Africa has been labelled the world’s most corrupt region because multinational internal mispricing makes up 60% of capital outflow, with corporations declaring profits in tax havens, as opposed to the country of performance. Corporations declare about 40% of their profits in African countries where they operate and siphon the rest into their save havens accounts in order to avoid paying tax which could be used to eradicate poverty. And this is not the end of the corruption and the day light robbery story.

We know how Elf operated as an arm of the French state supporting dictators, looting the resources and establishing flush fund which was used to bribe African leaders so they will look the other way while Elf loot Africa’s oil and gas.

Nicholas Shaxson, author of Poisoned Wells, wrote of the subject: “Magistrates discovered the money from Elf’s African operations supplied bribes to support French commercial, military and diplomatic goals around the world. In exchange, French troops protected compliant African dictators.” This explains why there are so many corrupt dictators in French-Speaking Africa than anywhere in Africa. Omar Bongo, Eyadema, Mobutu, Lansana Conte, Felix Houphouet-Boigny, Blaise Campore, Sassou Nguesso and Iddriss Deby are some of the compliant leaders who were or have been protected by France.

And what happened to the non-compliant African leaders? Your guess is mine. Please find time to read more about Bob Denard, a French who made a career as a mercenary overthrowing African leaders. French author Jean Guisner says: “Denard did nothing that was contrary to French interests - and he allegedly acted in close cooperation with French Intelligence Services”.

In the Elf corruption case Andre Tarallo the real boss of Elf-Afrique' “Told the court in June 2003 that annual cash transfers totalling about £10m were made to Omar Bongo, Gabon's president, while other huge sums were paid to leaders in Angola, Cameroon and Congo-Brazzaville. The multi-million dollar payments were partly paid to ensure the African leaders' continued allegiance to France. In return for protection and sweeteners from Elf's coffers, France used Gabon as a base for military and espionage activities in West Africa”. Source: Guardian, Nov. 2003.

→ **DATASET**
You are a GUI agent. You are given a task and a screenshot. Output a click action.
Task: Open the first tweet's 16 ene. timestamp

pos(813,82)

---

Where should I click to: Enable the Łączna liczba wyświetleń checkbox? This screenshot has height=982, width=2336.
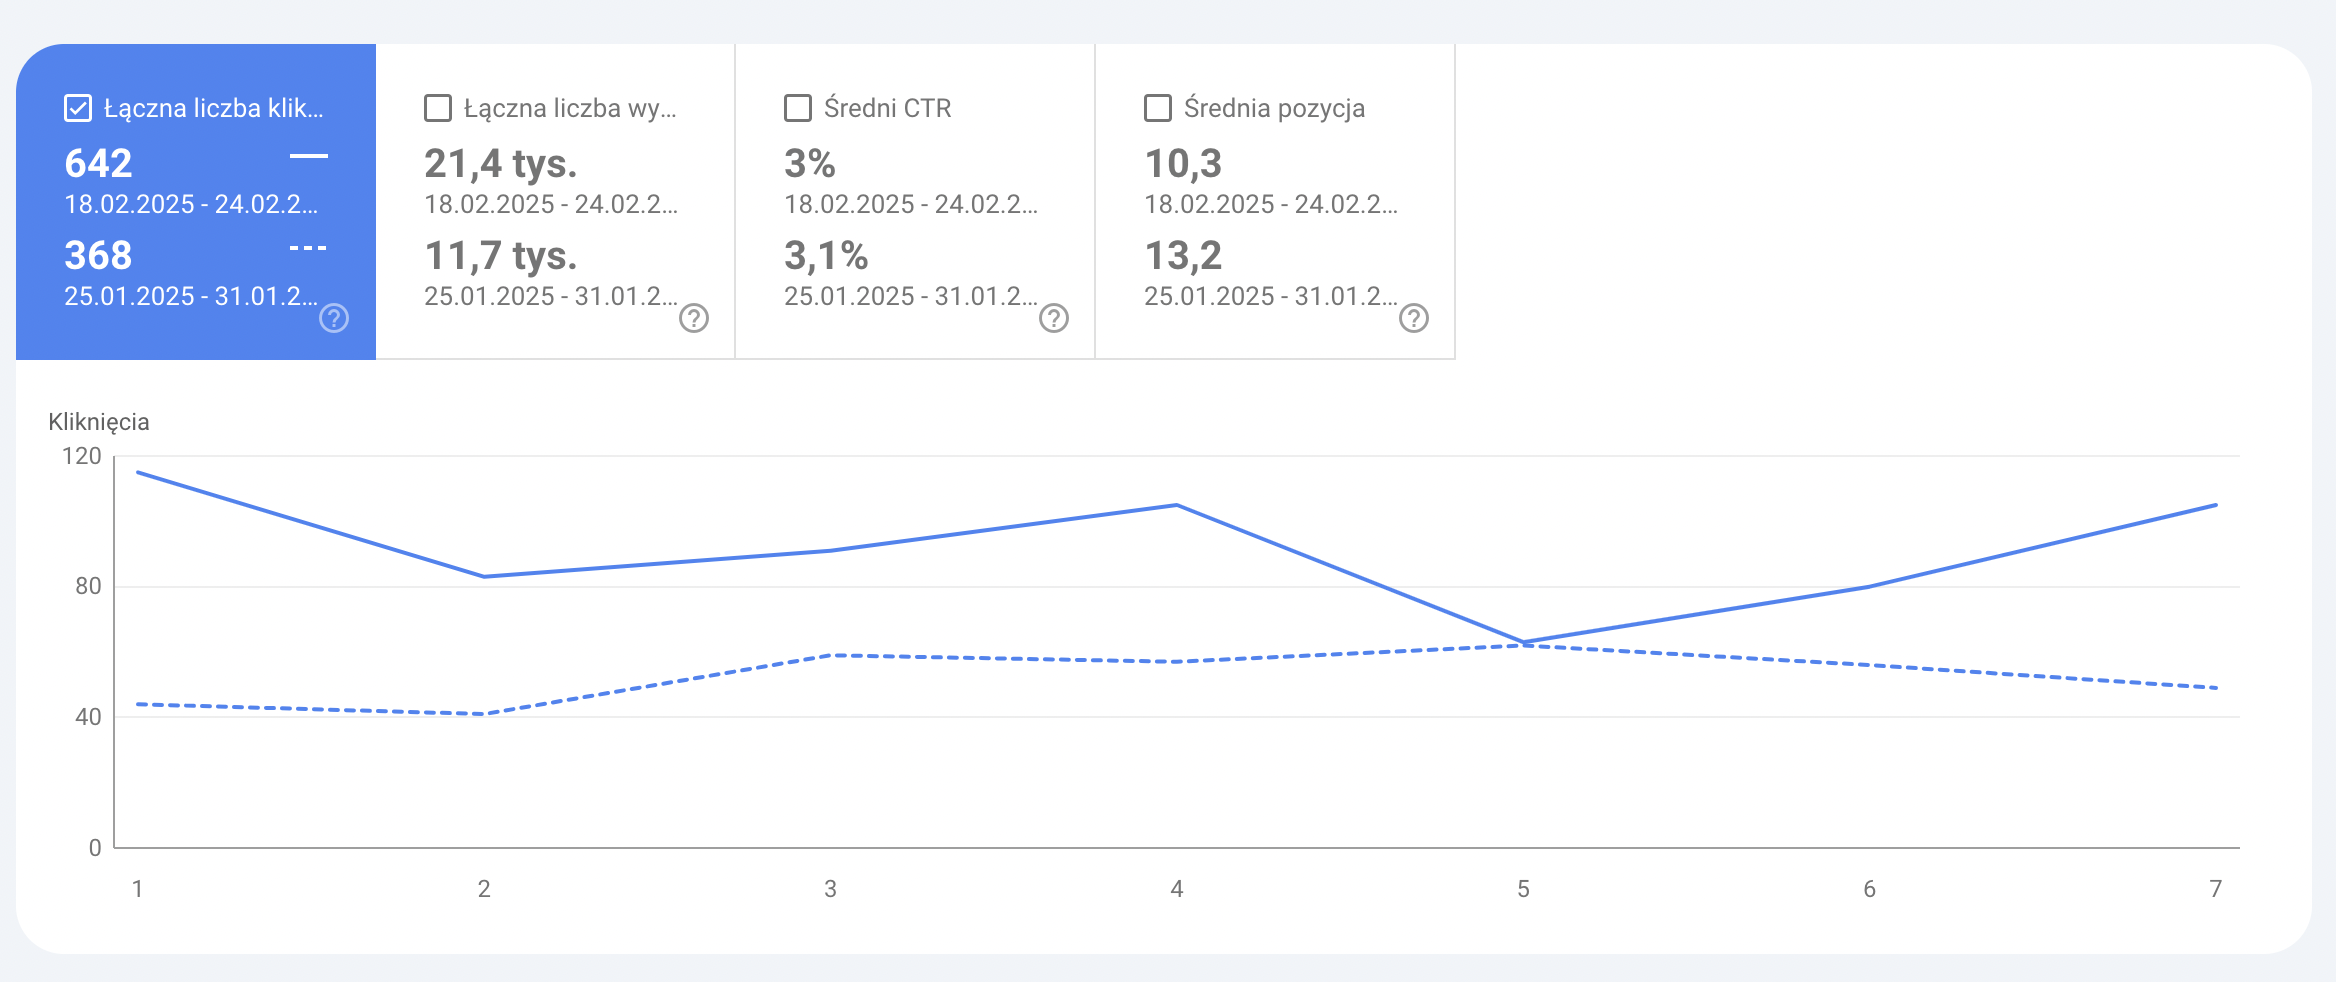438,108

→ **WHAT IS BEING ASKED**
Rewrite the stretch from "We know how" through "protected by France." in the passage on corruption in Africa, putting "autocrats" wherever "dictators" appears.

→ **COMPLETE OUTPUT**
We know how Elf operated as an arm of the French state supporting autocrats, looting the resources and establishing flush fund which was used to bribe African leaders so they will look the other way while Elf loot Africa’s oil and gas.

Nicholas Shaxson, author of Poisoned Wells, wrote of the subject: “Magistrates discovered the money from Elf’s African operations supplied bribes to support French commercial, military and diplomatic goals around the world. In exchange, French troops protected compliant African autocrats.” This explains why there are so many corrupt autocrats in French-Speaking Africa than anywhere in Africa. Omar Bongo, Eyadema, Mobutu, Lansana Conte, Felix Houphouet-Boigny, Blaise Campore, Sassou Nguesso and Iddriss Deby are some of the compliant leaders who were or have been protected by France.